Religion is clearly spiritual in nature, but spirituality does not need to be religious. Spirituality means different things to different people. For Māori, the terms ‘wairuatanga’ or ‘wairua’ are used to speak of the spiritual dimension and things pertaining to the spirit of an individual or living being as in the ‘wairua’ or spiritual essence of each living thing. Spirituality is the aspect of humanity that refers to the way individuals seek and express meaning and purpose and the way they experience their connectedness to the moment, to self, to others, to nature, and to the significant or sacred. “Spirituality can be considered as being essentially about primary relationships. In this regard there are at least four qualitative relationships that express spirituality, and these are the relationships between: people and their environment, land, mountains, sea, sky, etc; people and other people in terms of justice and love, families, communities, nations, etc; people and their and other persons’ heritage, ancestry, culture, history, etc; and people and the numinous that which is other, beyond the physical, transcendent, what some people refer to as God.” (Rev. Charles Waldegrave, 2003). We have in Aotearoa a ripe opportunity to nurture spirituality across its many forms. If one accepts that, like keeping physically fit, it is important to be spirituality fit, then creating an environment where this can be enabled may be one of the few new things we can try in a country and planet that is running out of answers, or at least keeps on doing the same old inane things for the planet and the majority of animals on it. Fostering spiritual, awareness, learning, needs, fitness, and so on, must be considered at every level of society.

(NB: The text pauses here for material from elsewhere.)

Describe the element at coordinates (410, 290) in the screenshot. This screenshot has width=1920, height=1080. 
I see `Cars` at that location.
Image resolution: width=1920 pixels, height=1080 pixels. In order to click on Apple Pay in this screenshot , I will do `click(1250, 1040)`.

The Judeo-Christian stories were great stories for their time, and they still have a place in the ongoing reconstruction of our world. But they need to be told in the context of ordinary day to day living, intertwined with the ongoing stories of our day. In the same way that indigenous cultures, sometimes on the edge of extinction, have reclaimed their stories, language and heritage, Christianity has a reclamation job on its hands. Teetering on the brink of irrelevance, the survival and reinterpretation of this rich tradition and its stories of living may only be achieved by remembering and acting, not as though we have the mortgage on community, but as though we already belong to communities containing the pre-existent good news. The institutional church faces some tough choices. Do we continue shuffling utensils at the altar until extinction, or are we prepared to undertake, what is commonly termed, a paradigm shift; a complex shifting of gears and windows so that the way we view the world, and our place in it, is changed beyond recognition?